Repeat the lines from the line with "Instruction: Click the" to the line with "Open the Bearbeiten menu" in the listing below, keeping both end lines and adding nothing.

——

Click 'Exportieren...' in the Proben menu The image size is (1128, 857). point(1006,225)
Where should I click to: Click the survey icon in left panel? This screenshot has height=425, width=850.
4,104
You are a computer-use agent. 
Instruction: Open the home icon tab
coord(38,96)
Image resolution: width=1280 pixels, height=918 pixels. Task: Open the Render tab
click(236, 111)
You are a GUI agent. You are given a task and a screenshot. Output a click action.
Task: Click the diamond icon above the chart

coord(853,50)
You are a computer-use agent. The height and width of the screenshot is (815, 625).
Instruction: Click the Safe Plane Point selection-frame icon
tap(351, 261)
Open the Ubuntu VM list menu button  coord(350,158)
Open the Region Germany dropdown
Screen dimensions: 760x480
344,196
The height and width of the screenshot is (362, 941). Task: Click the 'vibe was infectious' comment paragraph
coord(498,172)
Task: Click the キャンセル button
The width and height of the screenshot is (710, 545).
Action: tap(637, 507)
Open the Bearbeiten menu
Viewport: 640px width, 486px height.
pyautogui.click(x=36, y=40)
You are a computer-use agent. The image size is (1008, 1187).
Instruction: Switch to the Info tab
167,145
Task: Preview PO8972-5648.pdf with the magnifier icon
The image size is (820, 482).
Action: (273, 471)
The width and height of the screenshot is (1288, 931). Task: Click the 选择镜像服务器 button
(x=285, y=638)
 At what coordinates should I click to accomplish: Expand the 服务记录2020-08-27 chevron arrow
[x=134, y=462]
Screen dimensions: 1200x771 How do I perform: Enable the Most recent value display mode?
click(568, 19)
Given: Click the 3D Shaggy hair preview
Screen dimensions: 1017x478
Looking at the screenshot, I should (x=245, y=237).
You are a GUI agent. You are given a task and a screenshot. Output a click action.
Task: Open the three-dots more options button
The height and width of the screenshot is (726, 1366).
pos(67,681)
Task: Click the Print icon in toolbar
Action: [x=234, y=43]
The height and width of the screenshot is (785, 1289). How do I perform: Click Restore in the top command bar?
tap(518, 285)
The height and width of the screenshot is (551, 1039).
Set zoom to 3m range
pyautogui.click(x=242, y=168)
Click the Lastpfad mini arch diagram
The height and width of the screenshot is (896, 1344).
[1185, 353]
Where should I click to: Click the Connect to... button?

——

■ EXERCISE ANSWER ■
Instruction: Click the Safe Plane Point selection-frame icon
tap(351, 261)
Open the Ubuntu VM list menu button  coord(350,158)
Open the Region Germany dropdown
Screen dimensions: 760x480
344,196
The height and width of the screenshot is (362, 941). Task: Click the 'vibe was infectious' comment paragraph
coord(498,172)
Task: Click the キャンセル button
The width and height of the screenshot is (710, 545).
Action: tap(637, 507)
Open the Bearbeiten menu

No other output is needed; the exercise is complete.